Records contained in a dataset:
- Opening Delimiter -

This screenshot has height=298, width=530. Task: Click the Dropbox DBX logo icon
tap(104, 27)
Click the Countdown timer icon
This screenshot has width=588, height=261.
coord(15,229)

- Closing Delimiter -

WORK TO COMPLETE -> Your answer should consist of every entry, repeated exactly.

OUTPUT BELOW ->
This screenshot has height=298, width=530. Task: Click the Dropbox DBX logo icon
tap(104, 27)
Click the Countdown timer icon
This screenshot has width=588, height=261.
coord(15,229)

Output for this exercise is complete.